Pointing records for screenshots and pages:
__________________________________________________

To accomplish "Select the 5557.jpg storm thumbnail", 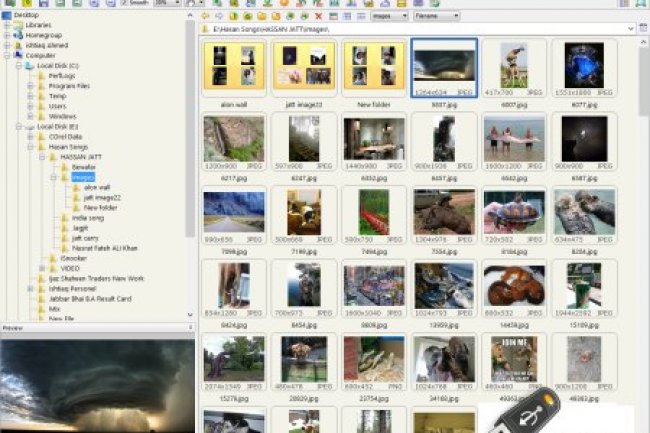I will 443,69.

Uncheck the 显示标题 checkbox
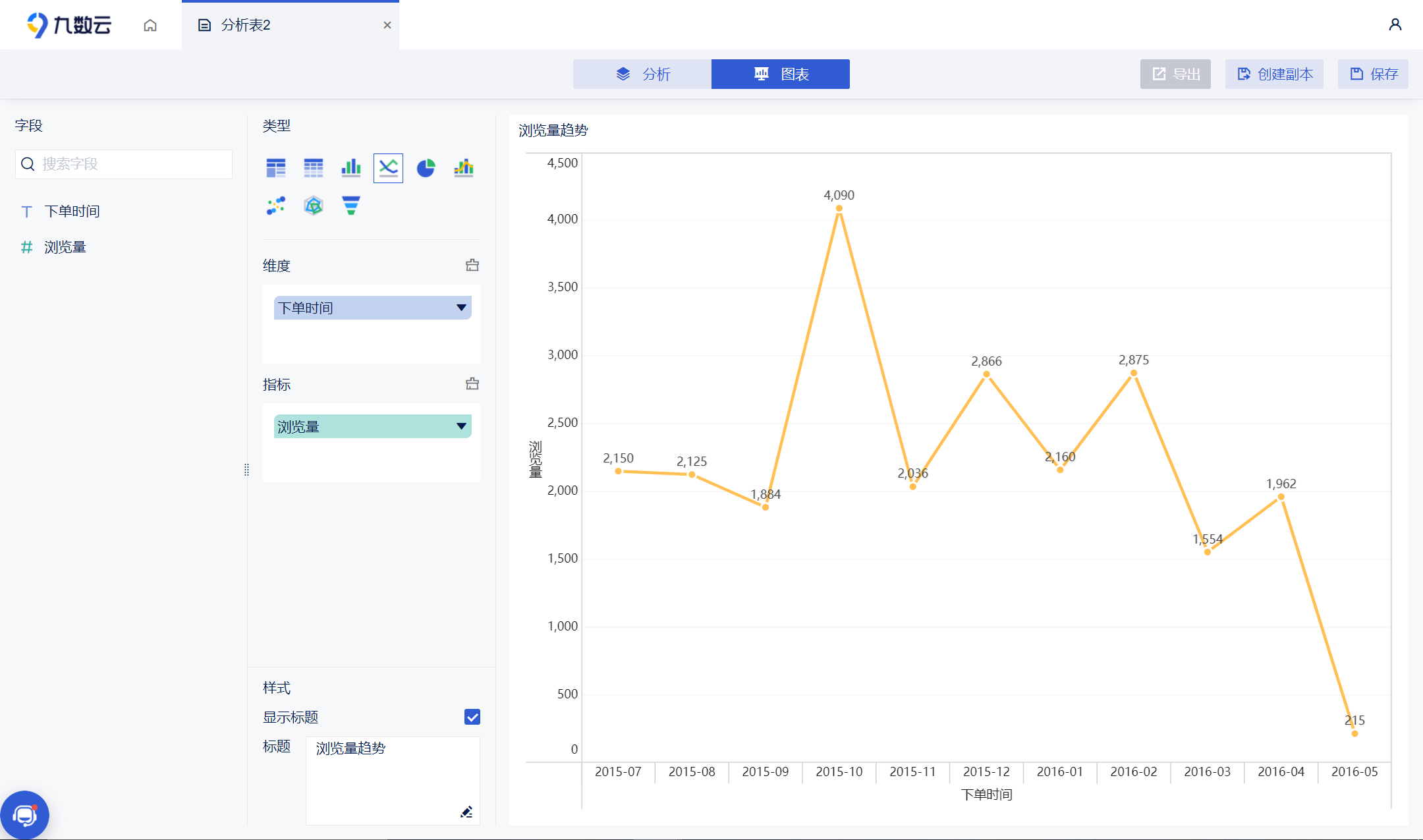click(472, 717)

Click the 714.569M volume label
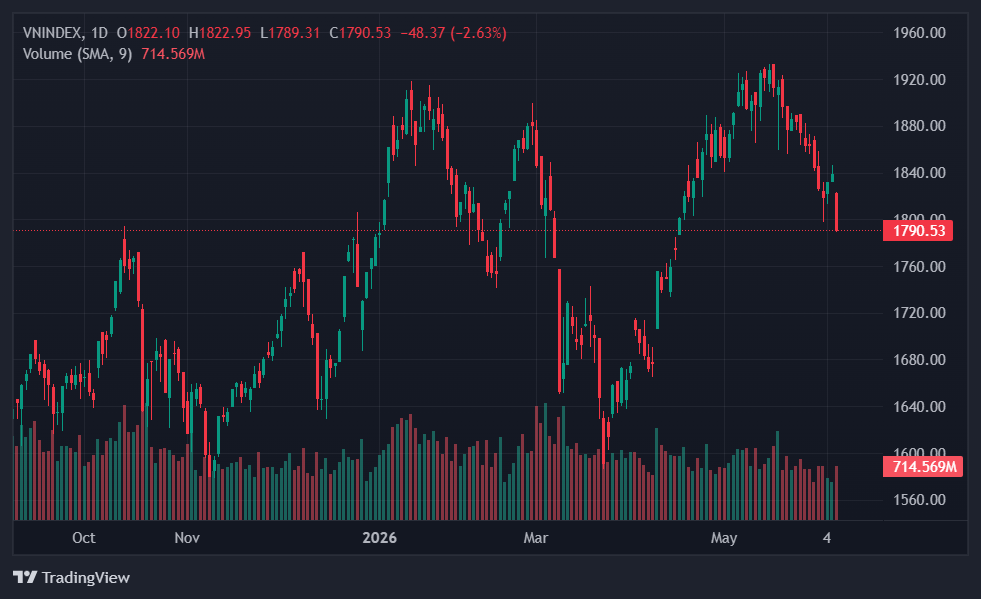click(923, 466)
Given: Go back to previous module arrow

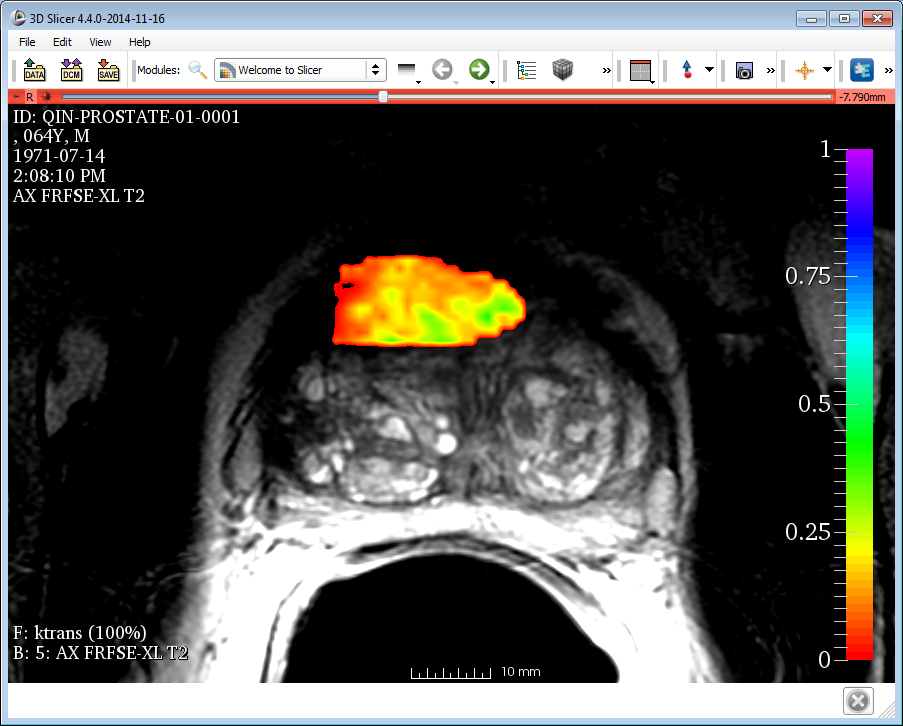Looking at the screenshot, I should (x=442, y=70).
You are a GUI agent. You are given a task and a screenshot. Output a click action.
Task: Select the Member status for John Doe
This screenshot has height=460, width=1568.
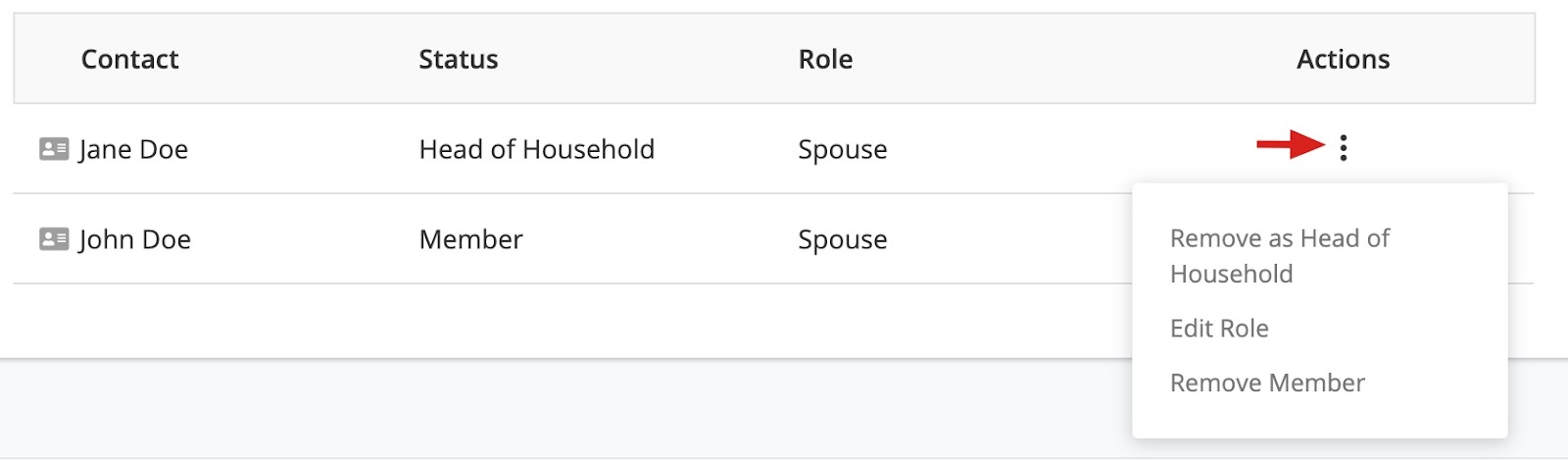pos(470,239)
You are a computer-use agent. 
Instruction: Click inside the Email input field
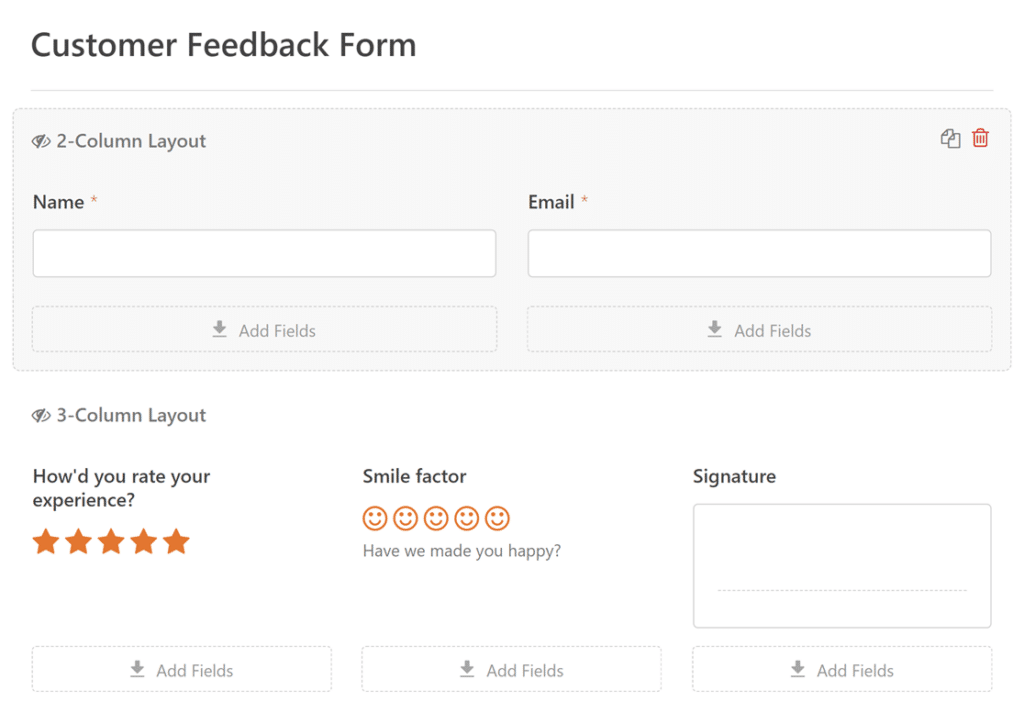(759, 253)
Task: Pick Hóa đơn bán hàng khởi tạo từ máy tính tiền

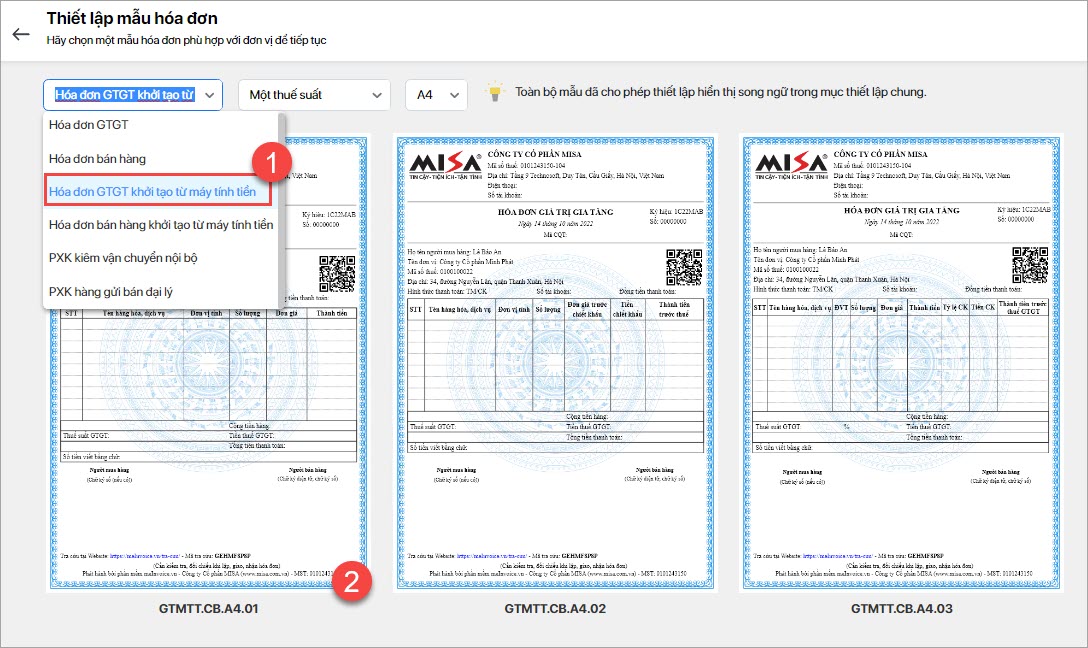Action: [160, 225]
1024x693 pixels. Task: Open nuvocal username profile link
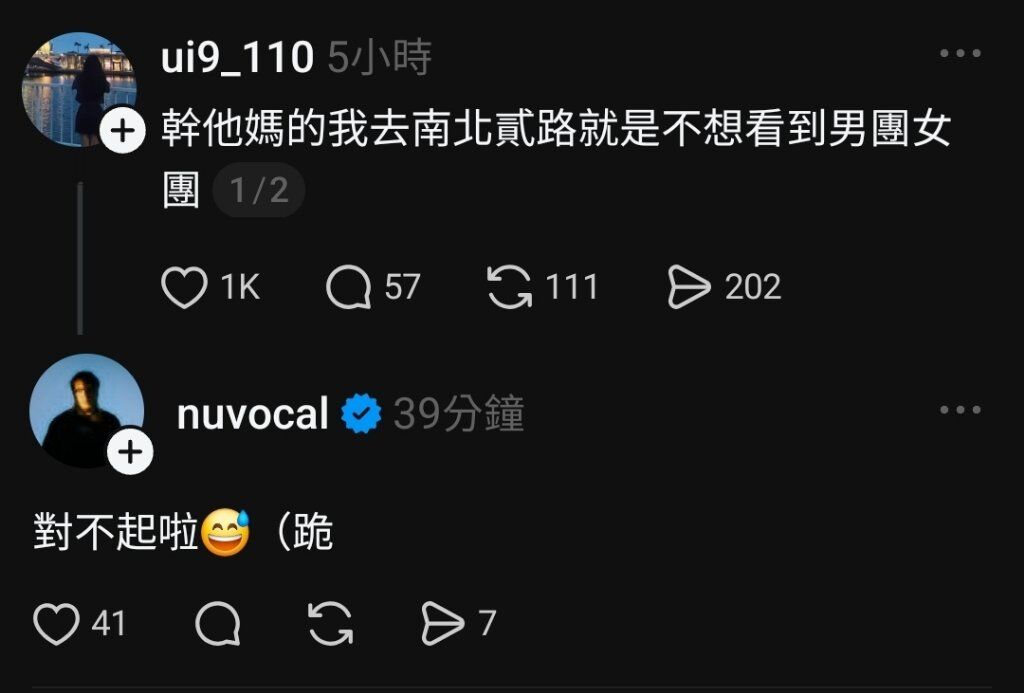pyautogui.click(x=253, y=414)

__________________________________________________

Copy the lines of the material verbatim, beginning with the line that contains "Click the 714.569M volume label" and continuing through the end of the material, with both ends included. Omit the pictures from your answer.

• **ANSWER FOR THE TASK**
Click the 714.569M volume label
click(923, 466)
Given: Go back to previous module arrow

Looking at the screenshot, I should (x=442, y=70).
You are a GUI agent. You are given a task and a screenshot. Output a click action.
Task: Select the Member status for John Doe
This screenshot has height=460, width=1568.
pos(470,239)
You are a computer-use agent. 
Instruction: Click inside the Email input field
(759, 253)
Task: Pick Hóa đơn bán hàng khởi tạo từ máy tính tiền

Action: [160, 225]
1024x693 pixels. Task: Open nuvocal username profile link
pyautogui.click(x=253, y=414)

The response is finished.